Hi. Actually that is all I could find. I purchased the largest box they carry. What kind of mineral block do you use? When we started last February we were only going to have a total of 6 goats. By the end of the year we had 11 does and 6 bucks. This year we currently have 25 goats with 1 or possibly 2 left to kid. After the first few goats we became addicted. 

Thank w


----------



## FarmerJen (Oct 18, 2012)

enchantedgoats said:


> Alfafa causes milk fever in ruminents. So if you are feeding her that cut it out. Otherwise she doesnt look too fat just pregnant.
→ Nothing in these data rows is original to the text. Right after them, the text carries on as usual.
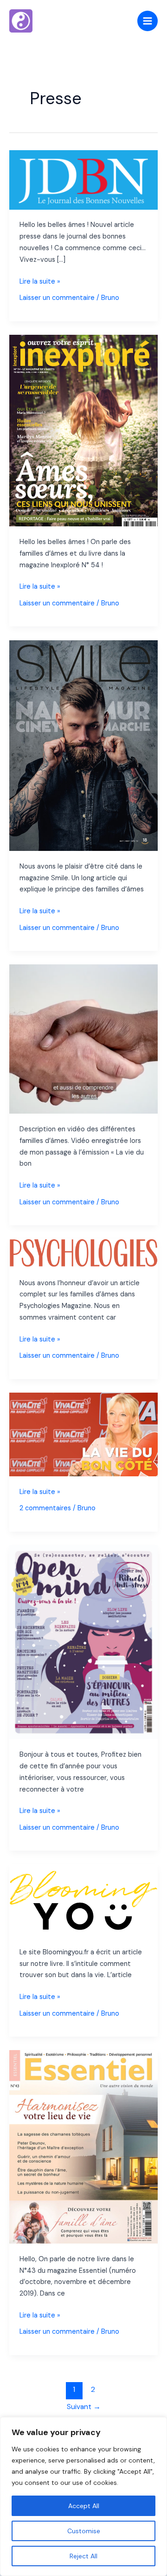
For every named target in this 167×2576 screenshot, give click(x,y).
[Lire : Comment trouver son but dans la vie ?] (83, 1900)
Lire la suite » (39, 282)
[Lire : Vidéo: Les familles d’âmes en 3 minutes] (83, 1038)
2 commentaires (45, 1508)
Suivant (84, 2406)
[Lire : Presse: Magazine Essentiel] (83, 2146)
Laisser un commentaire (57, 297)
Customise (83, 2531)
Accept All (83, 2506)
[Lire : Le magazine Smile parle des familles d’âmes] (83, 745)
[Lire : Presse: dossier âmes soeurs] (83, 430)
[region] (83, 2496)
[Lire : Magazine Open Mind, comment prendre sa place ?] (83, 1641)
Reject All (83, 2556)
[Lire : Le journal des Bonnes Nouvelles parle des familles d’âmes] (83, 179)
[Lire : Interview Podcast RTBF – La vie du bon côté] (83, 1434)
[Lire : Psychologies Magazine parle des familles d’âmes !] (83, 1252)
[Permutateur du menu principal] (147, 21)
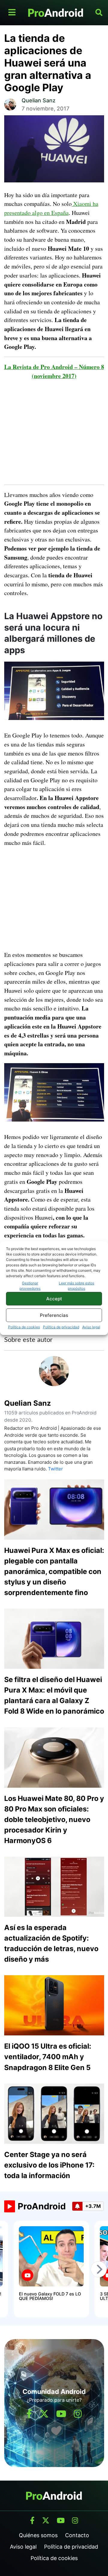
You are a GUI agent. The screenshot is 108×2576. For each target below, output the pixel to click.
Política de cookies (24, 1327)
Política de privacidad (61, 1327)
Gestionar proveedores (30, 1286)
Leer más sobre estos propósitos (76, 1286)
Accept (54, 1299)
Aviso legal (91, 1327)
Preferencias (54, 1315)
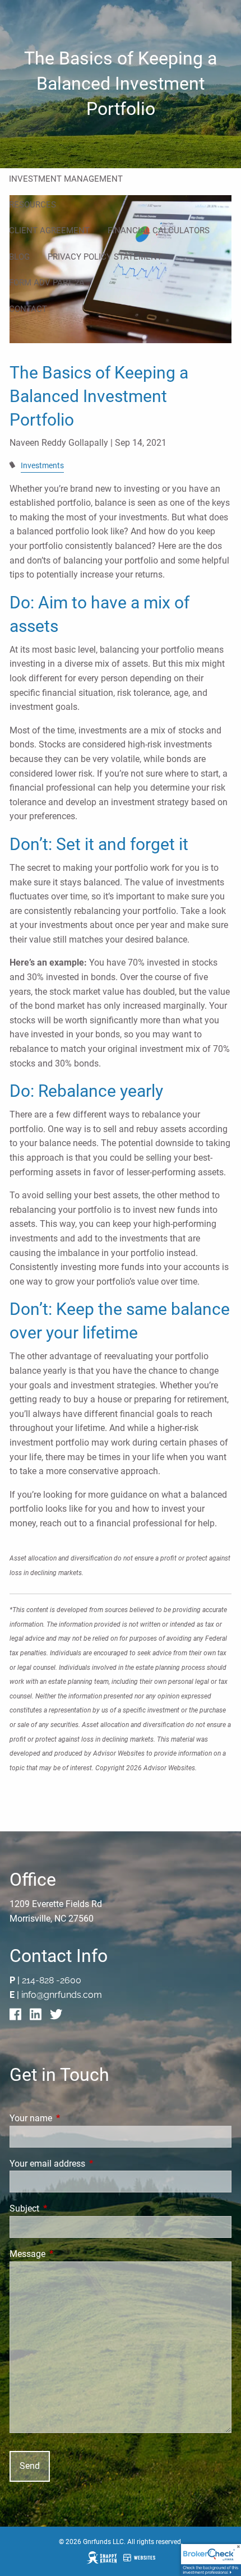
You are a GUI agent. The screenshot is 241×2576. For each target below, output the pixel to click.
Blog (19, 257)
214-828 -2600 (51, 1980)
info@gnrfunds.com (61, 1994)
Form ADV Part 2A (47, 283)
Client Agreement (49, 230)
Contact (28, 309)
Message (69, 2254)
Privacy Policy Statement (105, 257)
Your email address (89, 2163)
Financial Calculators (159, 230)
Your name (73, 2118)
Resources (32, 205)
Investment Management (66, 179)
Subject (66, 2208)
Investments (42, 465)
Not sure where this info came from, but I question it's validity. Most of us feed alfalfa to our dairy goats. Mine get only alfalfa during spring/summer/fall. I add some grass hay for volume in the winter, when forage is minimal to nonexistent. For dairy, you need protein levels higher than standard hay provides. Grain helps, but by itself you'd have to feed a lot to get the overall protein level up high enough for good milk production. I'm sure there's a few that dont feed alfalfa (probably more due to cost or availability), but the vast majority with dairy goats do. Only problem I've read about it on here is the potential for urinary issues in wethers.


----------



## Little-Bits-N-Pieces (Apr 7, 2013)

I too question that. I've had goats for over 20 years and have.always fed.my goats, alfalfa, oat hay, grass hay etc. And I have never had a problem like that. Almost everyone on here will recommend that you feed alfalfa to goats.
Goat judges recommend it even, and to be a judge you must show that you have excessive knowledge on goats. They would not tell you to do something that would potentially hurt them.

And if you can get alfalfa hay, you'd feed pellets with the grain.


----------



## still (Mar 16, 2013)

enchantedgoats said:


> Alfafa causes milk fever in ruminents. So if you are feeding her that cut it out. Otherwise she doesnt look too fat just pregnant.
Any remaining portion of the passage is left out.